At 6'4" and 305 pounds, La'el Collins has every bit of the pure functional strength you'd want in a professional blocker. The question is, can he be an NFL left tackle?
With the 2015 NFL draft fast approaching, it’s time for all 32 NFL teams to start getting their draft boards in order and ranking players based on their own preferences. At SI, it’s time for us to do that as well. To that end, Doug Farrar and Chris Burke have assembled their own definitive Big Board, consisting of the players they feel deserve to be selected in the first two rounds.
As we move into the high teens, the most physically gifted players in this draft class are featured, and LSU offensive lineman La'el Collins is certainly in that group. At 6'4" and 305 pounds, Collins has every bit of the pure functional strength you'd want in a professional blocker. The question is, can he be an NFL left tackle?
Bio: Most players who pledge to Les Miles's team have to wait their turn, but it didn't take long for Collins to break into LSU's consistently and ridiculously talented roster—he played seven games at left guard as a true freshman, became the starter at right guard the next season, and switched to the starting left tackle position for the 2013 season. And against the always tough SEC, Collins often proved to be the biggest bully on the block—a knockdown machine with an aggressive attitude. That aggression works against him to a point at tackle, which may have NFL teams seeing him as a guard. Wherever he lands in the NFL, Collins will bring an imposing physical style—and a great deal of potential—with him.

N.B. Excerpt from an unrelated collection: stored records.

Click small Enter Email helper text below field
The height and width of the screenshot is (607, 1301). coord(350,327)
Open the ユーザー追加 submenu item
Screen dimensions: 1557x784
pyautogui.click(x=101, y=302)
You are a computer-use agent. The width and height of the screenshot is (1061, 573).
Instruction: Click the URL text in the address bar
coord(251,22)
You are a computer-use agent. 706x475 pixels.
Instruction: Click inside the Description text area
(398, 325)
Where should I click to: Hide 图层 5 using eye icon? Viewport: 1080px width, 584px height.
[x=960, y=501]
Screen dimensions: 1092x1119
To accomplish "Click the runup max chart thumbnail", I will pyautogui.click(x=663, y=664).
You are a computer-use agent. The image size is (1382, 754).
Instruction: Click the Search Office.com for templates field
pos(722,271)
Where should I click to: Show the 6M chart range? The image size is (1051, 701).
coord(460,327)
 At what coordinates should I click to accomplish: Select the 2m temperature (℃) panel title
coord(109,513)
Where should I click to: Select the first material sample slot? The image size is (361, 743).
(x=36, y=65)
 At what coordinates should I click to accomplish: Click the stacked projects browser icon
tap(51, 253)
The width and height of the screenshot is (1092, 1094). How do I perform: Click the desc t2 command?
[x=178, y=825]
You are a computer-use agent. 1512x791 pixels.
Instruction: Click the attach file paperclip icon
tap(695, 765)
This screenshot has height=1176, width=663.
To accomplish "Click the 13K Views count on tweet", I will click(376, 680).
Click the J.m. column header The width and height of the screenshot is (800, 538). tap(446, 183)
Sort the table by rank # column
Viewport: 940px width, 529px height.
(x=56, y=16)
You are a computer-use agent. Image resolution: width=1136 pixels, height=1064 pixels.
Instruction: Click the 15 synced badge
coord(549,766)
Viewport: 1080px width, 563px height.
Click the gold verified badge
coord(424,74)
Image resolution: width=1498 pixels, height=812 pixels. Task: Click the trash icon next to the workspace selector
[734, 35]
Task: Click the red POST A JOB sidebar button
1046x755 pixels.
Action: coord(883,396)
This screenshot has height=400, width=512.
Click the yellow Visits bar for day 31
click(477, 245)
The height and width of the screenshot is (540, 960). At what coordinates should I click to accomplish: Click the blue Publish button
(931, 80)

Strengths: A prototypical mauler who shoots out of his stance quickly at the snap and clearly relishes the opportunity to bury defenders in short areas. Strong player with a wide base and active hands, which he uses to win leverage battles—he regularly pushes defenders back in the run game. Surprising agility with speed to the second level and a passable kick-step in pass protection. Gets his shoulders squared and back on his base after he backs up to face pass-rushers. Legitimate prospect at guard and tackle, but his time at left tackle against some of the NCAA's best pass-rushers will elevate his stock.
Weaknesses: Collins needs to be more of a sustainer—susceptible to losing blocks to either side because he doesn't maintain his body position and uses his hands inconsistently. Inexplicably lunges forward when blocking downfield, leading to easy tackles. Currently lacks the technique required to consistently set the edge. Lets defenders get under his pads and around him too often, and he's vulnerable to quick moves to either side. Not quick enough to adjust to inside counters and rip moves. Could be seen as a guard at the next level, though he's not as athletically limited as most of the position-switch prospects in recent years.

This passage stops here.